*** EXCERPTED RECORDS Section Begins ***

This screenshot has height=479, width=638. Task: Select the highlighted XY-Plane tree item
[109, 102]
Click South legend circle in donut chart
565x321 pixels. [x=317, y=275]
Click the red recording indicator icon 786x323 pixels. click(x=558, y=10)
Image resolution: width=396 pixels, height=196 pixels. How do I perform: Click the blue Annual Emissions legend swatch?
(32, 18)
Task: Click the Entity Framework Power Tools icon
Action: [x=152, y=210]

*** EXCERPTED RECORDS Section Ends ***
*** EXCERPTED RECORDS Section Begins ***

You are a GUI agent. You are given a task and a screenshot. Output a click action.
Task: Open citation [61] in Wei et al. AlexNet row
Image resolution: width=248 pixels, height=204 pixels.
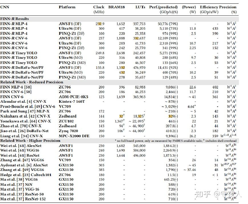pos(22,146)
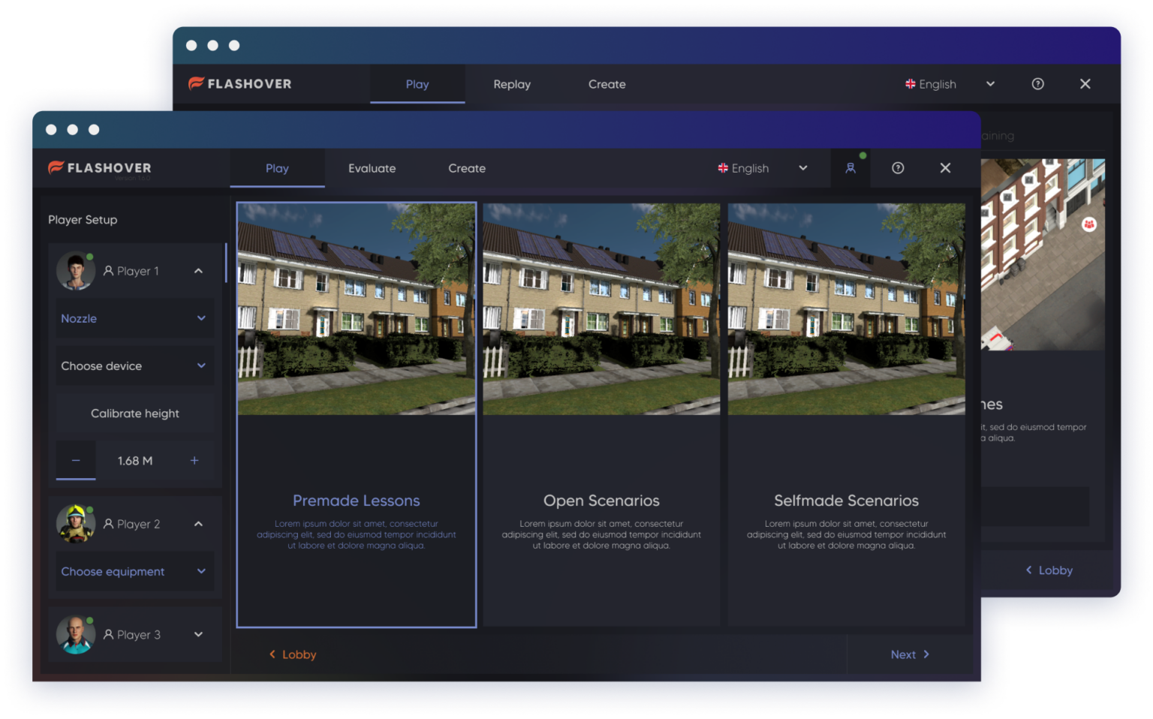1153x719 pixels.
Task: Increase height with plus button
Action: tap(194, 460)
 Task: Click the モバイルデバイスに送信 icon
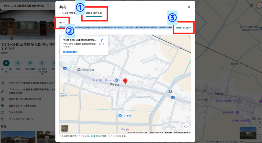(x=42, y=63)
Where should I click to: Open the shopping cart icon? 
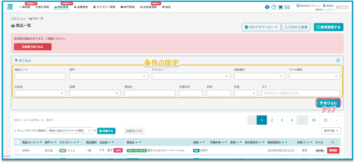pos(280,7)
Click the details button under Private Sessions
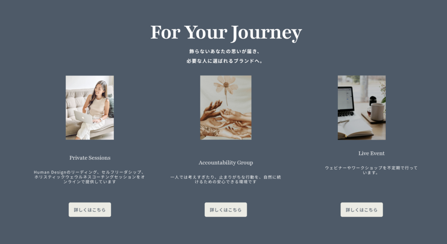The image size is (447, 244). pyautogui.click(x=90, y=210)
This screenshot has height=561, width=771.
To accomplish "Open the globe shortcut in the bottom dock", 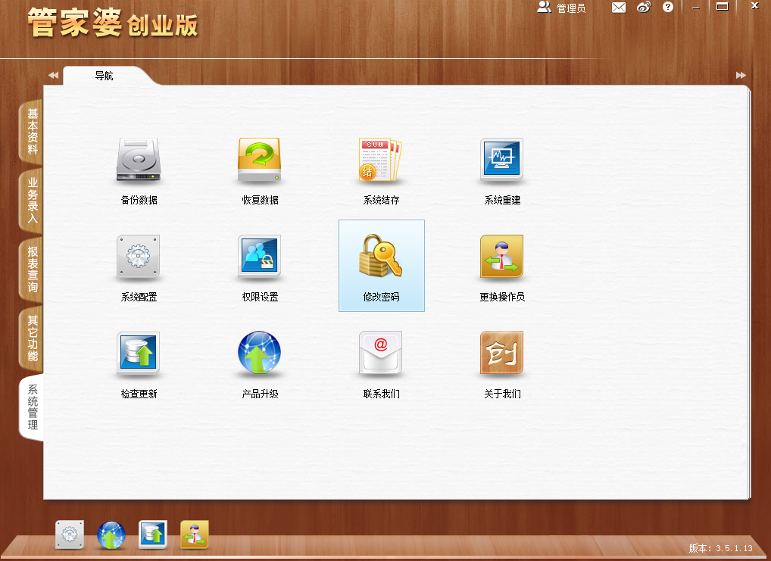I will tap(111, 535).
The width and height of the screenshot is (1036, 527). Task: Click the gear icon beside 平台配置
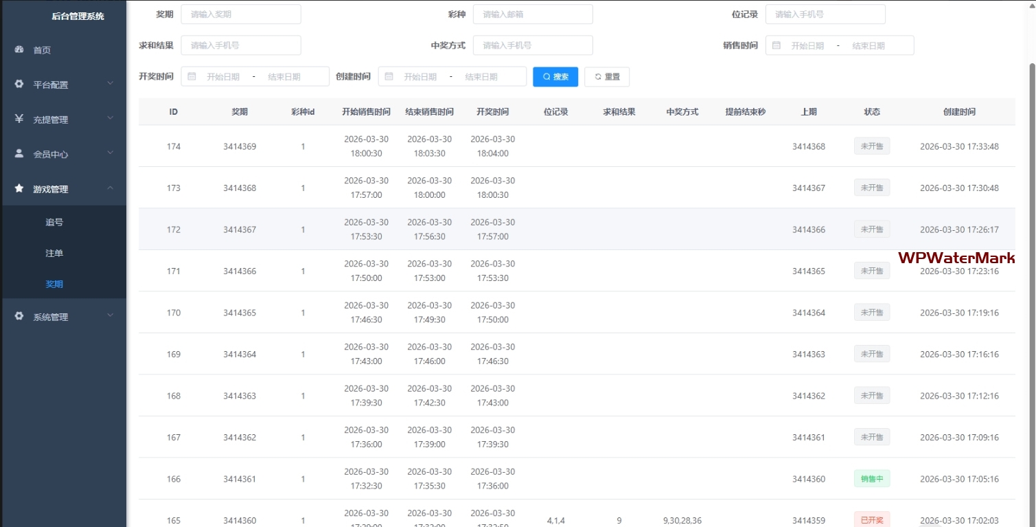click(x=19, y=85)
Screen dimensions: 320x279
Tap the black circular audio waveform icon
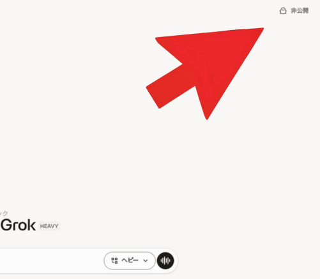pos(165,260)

*** EXCERPTED RECORDS Section Ends ***
*** EXCERPTED RECORDS Section Begins ***

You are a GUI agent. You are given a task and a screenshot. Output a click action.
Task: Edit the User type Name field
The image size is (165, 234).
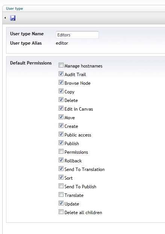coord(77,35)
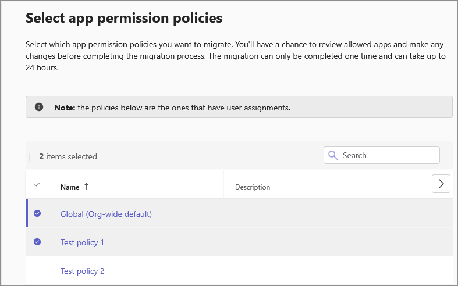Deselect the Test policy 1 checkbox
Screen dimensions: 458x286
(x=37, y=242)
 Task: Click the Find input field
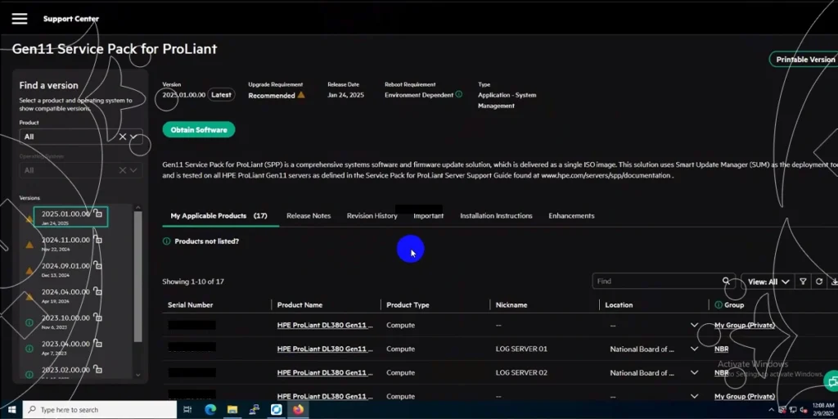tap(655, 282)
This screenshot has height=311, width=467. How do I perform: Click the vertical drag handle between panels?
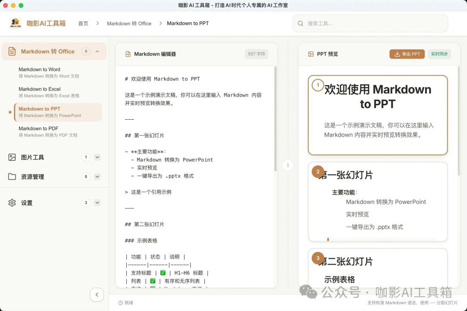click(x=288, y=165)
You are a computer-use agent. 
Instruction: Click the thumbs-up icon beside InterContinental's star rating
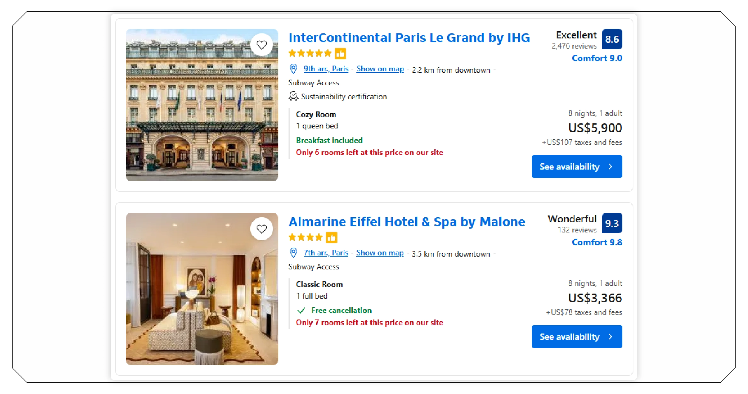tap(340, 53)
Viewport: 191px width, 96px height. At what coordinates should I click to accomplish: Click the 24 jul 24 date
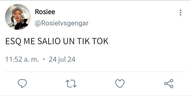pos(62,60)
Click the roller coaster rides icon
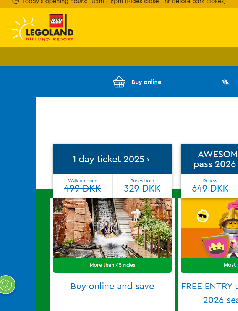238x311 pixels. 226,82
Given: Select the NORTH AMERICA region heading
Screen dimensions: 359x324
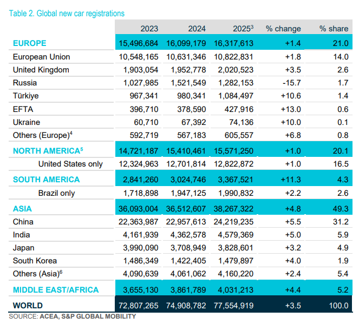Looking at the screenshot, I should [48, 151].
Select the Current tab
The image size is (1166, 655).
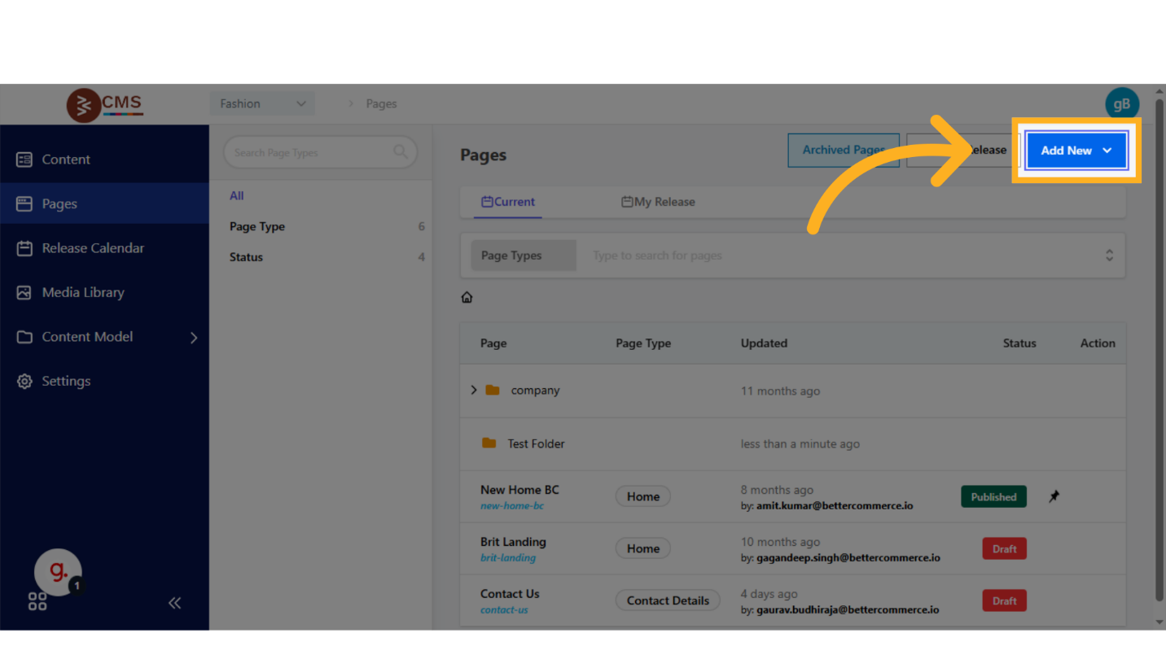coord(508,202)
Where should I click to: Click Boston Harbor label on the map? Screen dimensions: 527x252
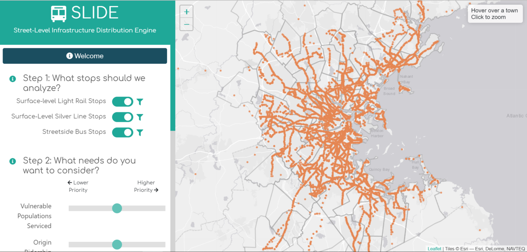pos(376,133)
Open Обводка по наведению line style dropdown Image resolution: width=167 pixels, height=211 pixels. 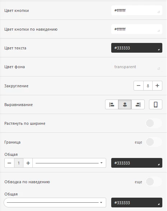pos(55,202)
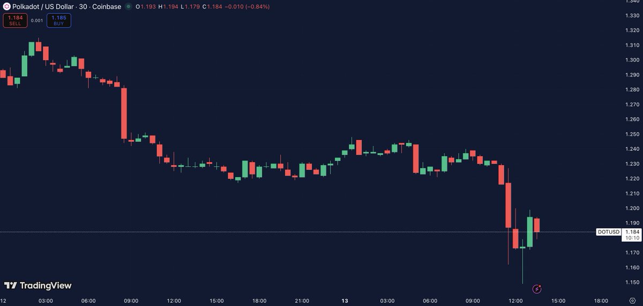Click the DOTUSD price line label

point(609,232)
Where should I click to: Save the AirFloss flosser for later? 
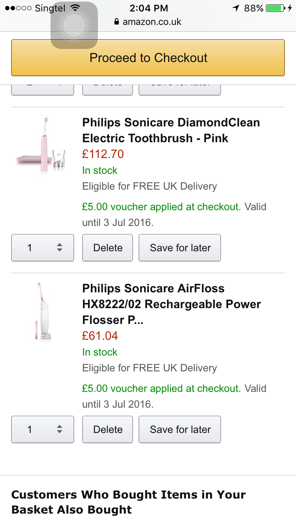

*** EXCERPTED RECORDS Section Ends ***

# [INSTRUCTIONS FOR THE TASK]
Write out the lines above from the one with "Task: Edit the User type Name field" through the one with "You are a computer-use agent.", ends included, exactly; no picture goes in.

# [EXPECTED OUTPUT]
Task: Edit the User type Name field
The image size is (165, 234).
coord(77,35)
Deselect the Test policy 1 checkbox
Screen dimensions: 458x286
(x=37, y=242)
 Task: Click the Find input field
tap(655, 282)
This screenshot has height=311, width=467. How do I perform: Click the vertical drag handle between panels?
click(x=288, y=165)
You are a computer-use agent. 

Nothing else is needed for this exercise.